▸ Work to be completed: Beginning with the line that holds "Where should I" and ending with the last line of the entries below, copy every line exactly and nothing else, with the pictures left out.

======== Input data

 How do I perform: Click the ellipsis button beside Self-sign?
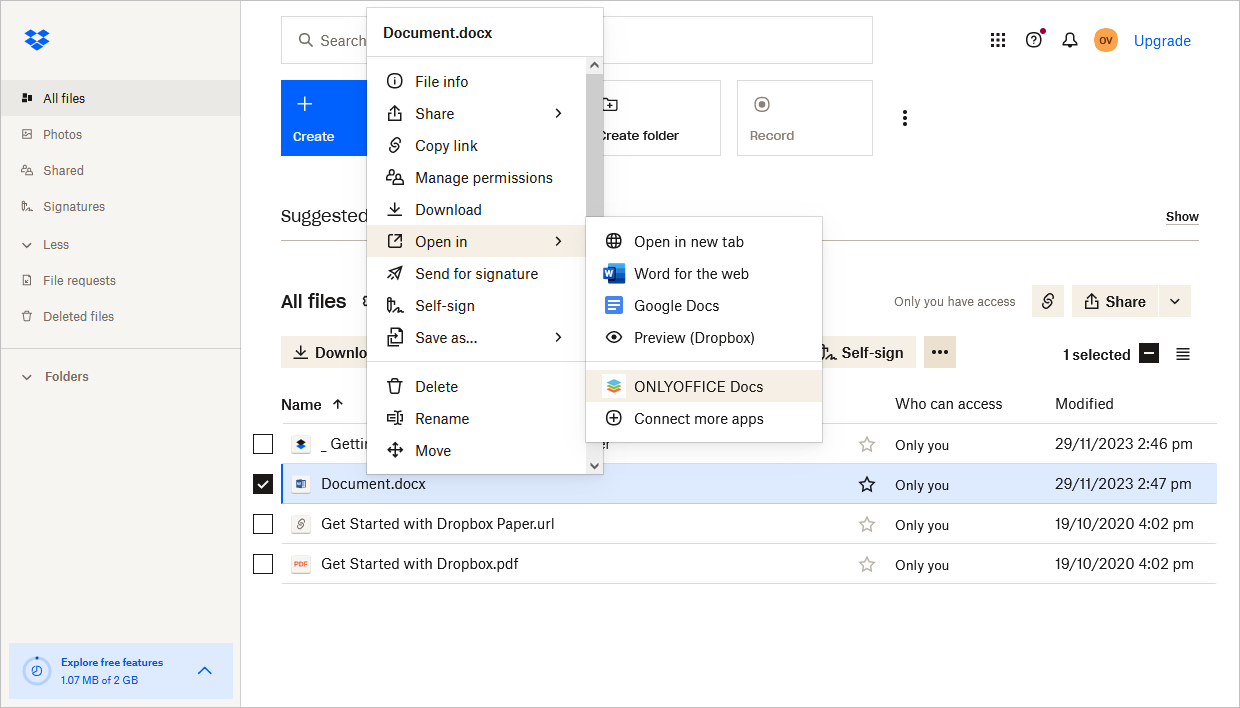939,352
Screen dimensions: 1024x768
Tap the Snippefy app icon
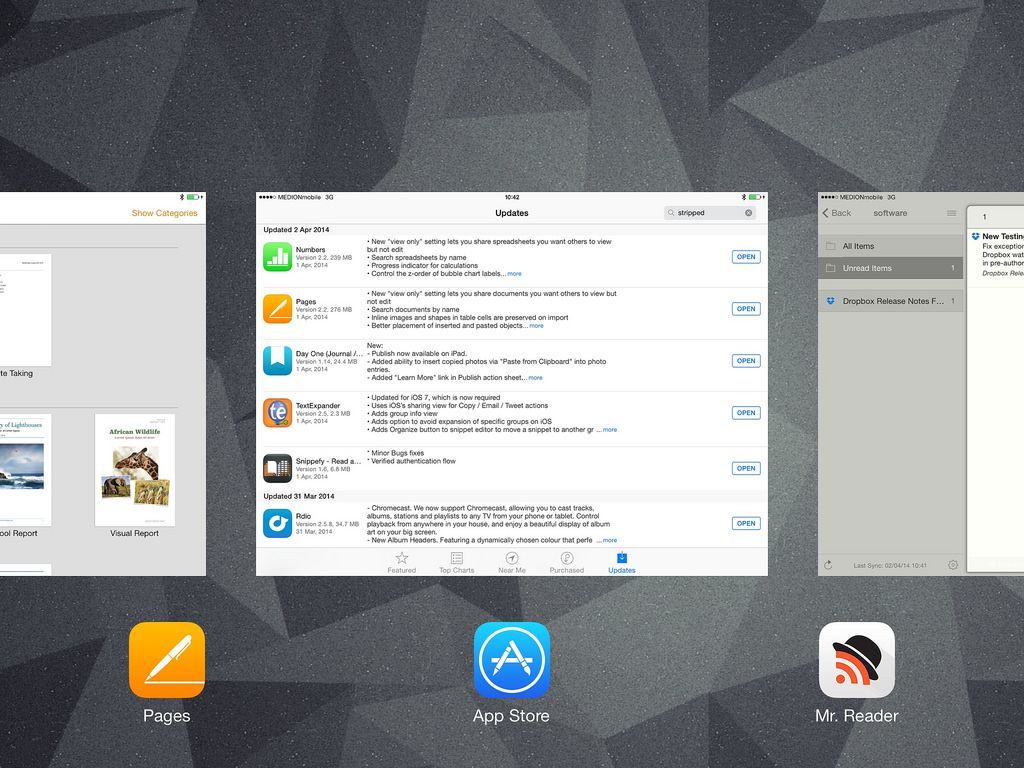click(277, 468)
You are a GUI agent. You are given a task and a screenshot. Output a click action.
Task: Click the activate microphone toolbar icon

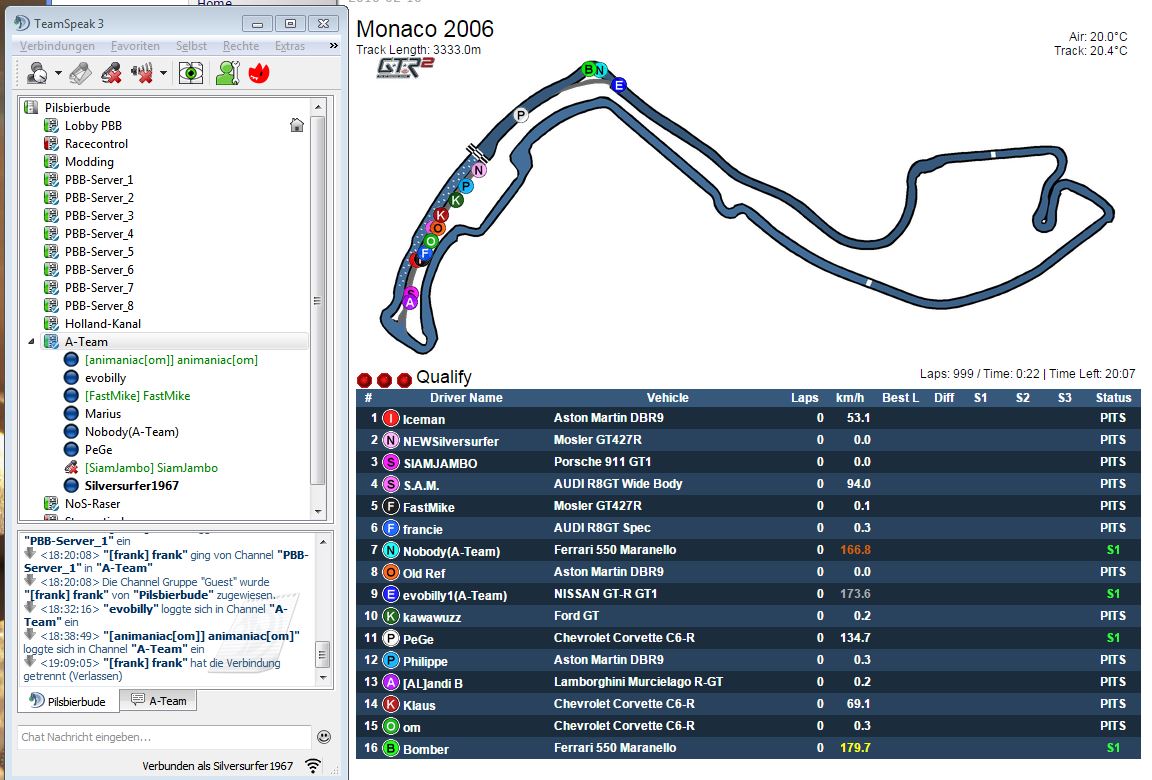point(81,73)
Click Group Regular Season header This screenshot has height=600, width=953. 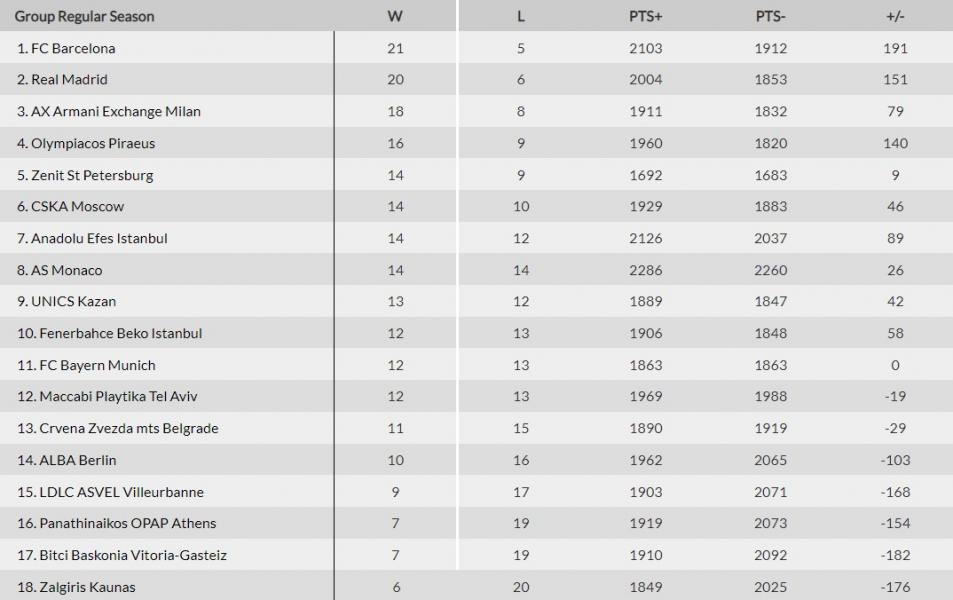[x=84, y=16]
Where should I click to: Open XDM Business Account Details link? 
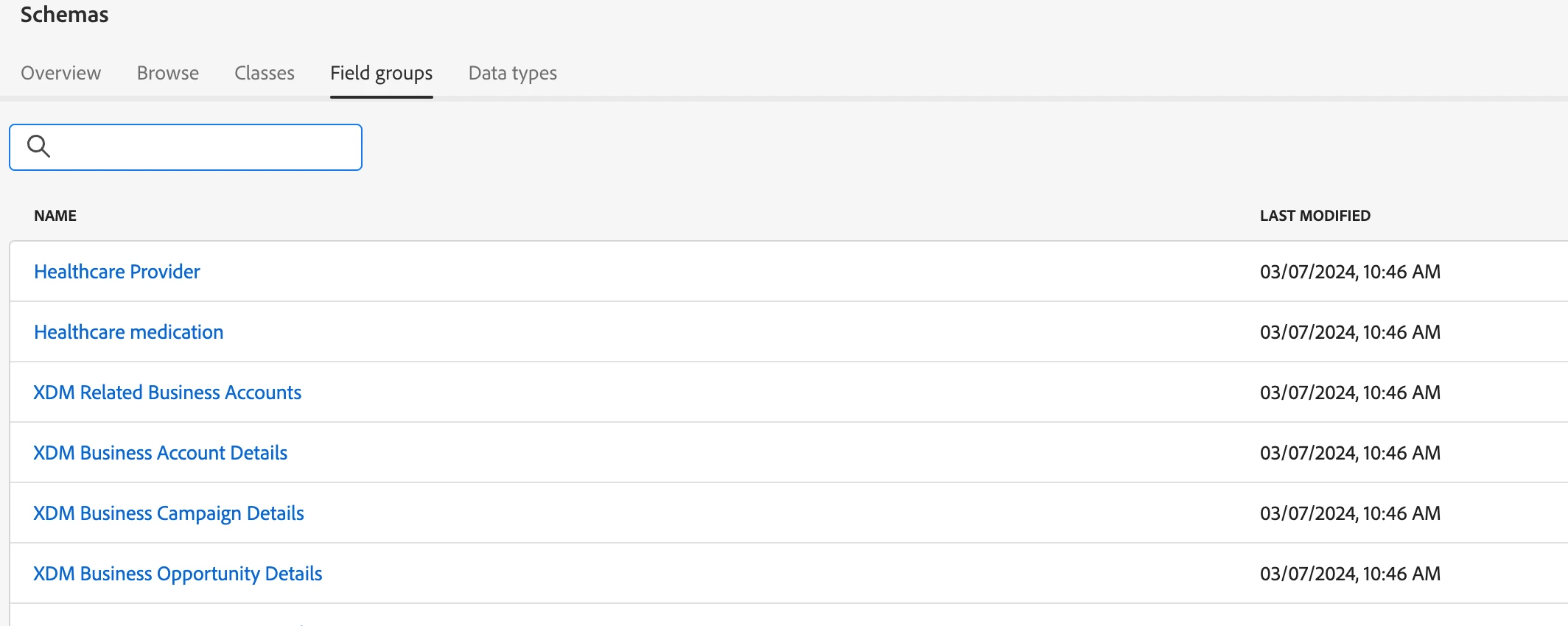[160, 453]
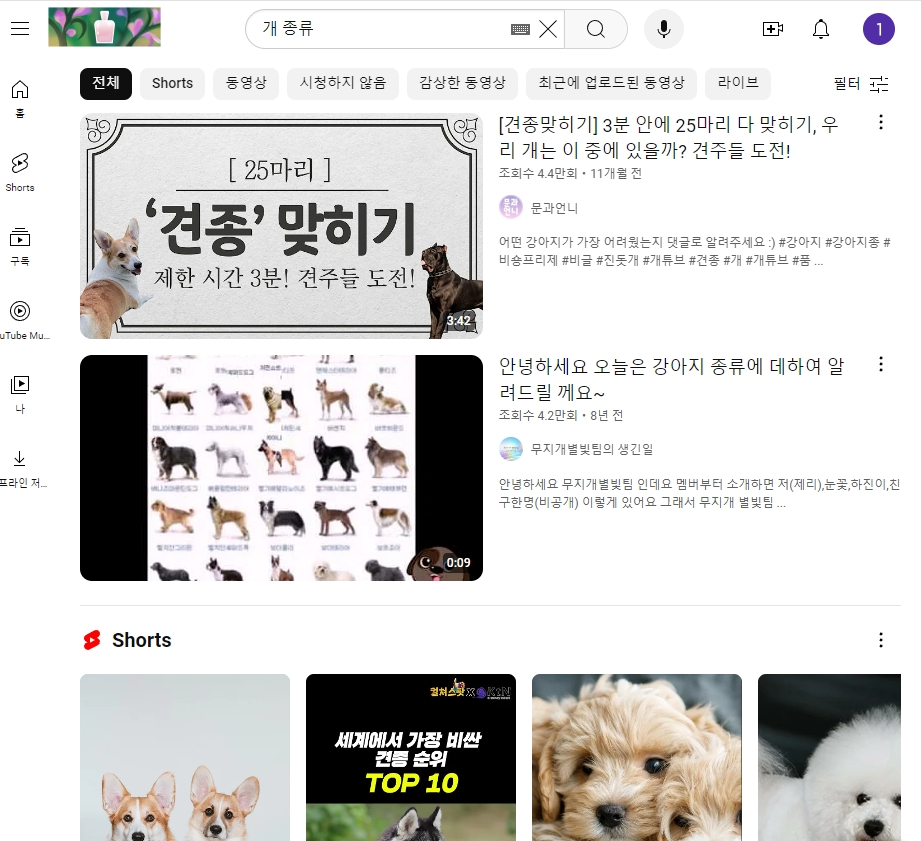Open options menu for the 견종 맞히기 video
921x841 pixels.
[880, 122]
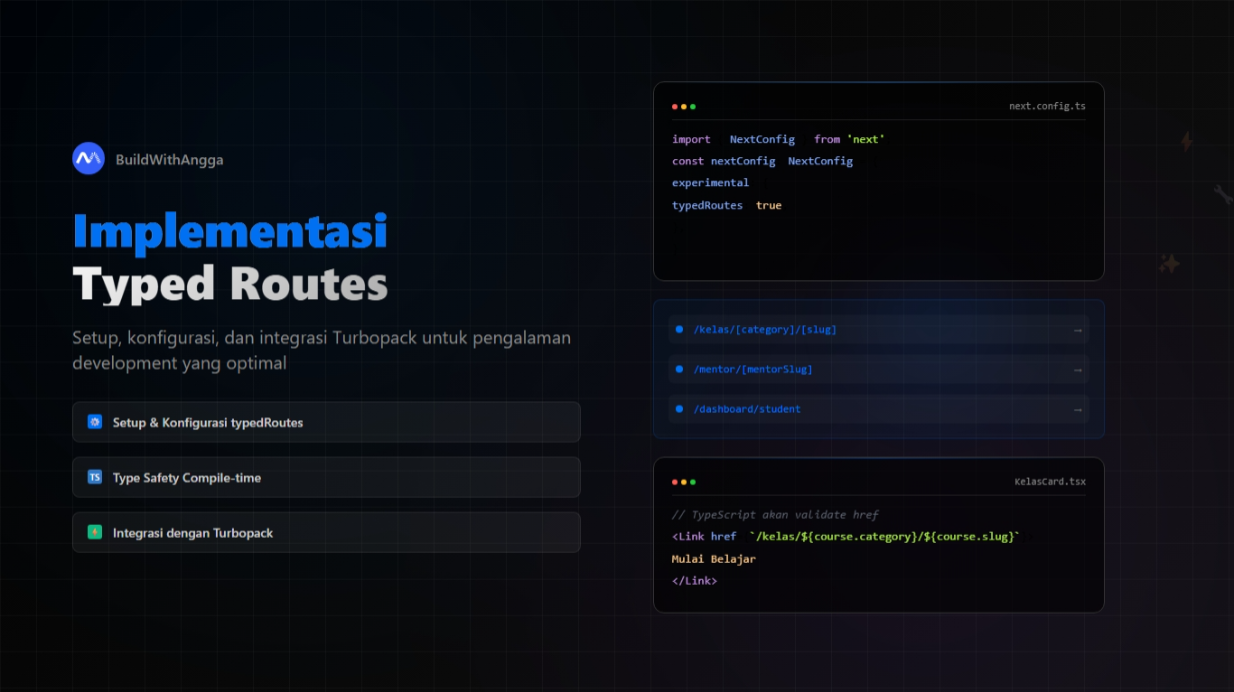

================

▸ Solution to this exercise:
Where should I click to: Open XDM Business Account Details link? 
[160, 453]
Open options menu for the 견종 맞히기 video
921x841 pixels.
[880, 122]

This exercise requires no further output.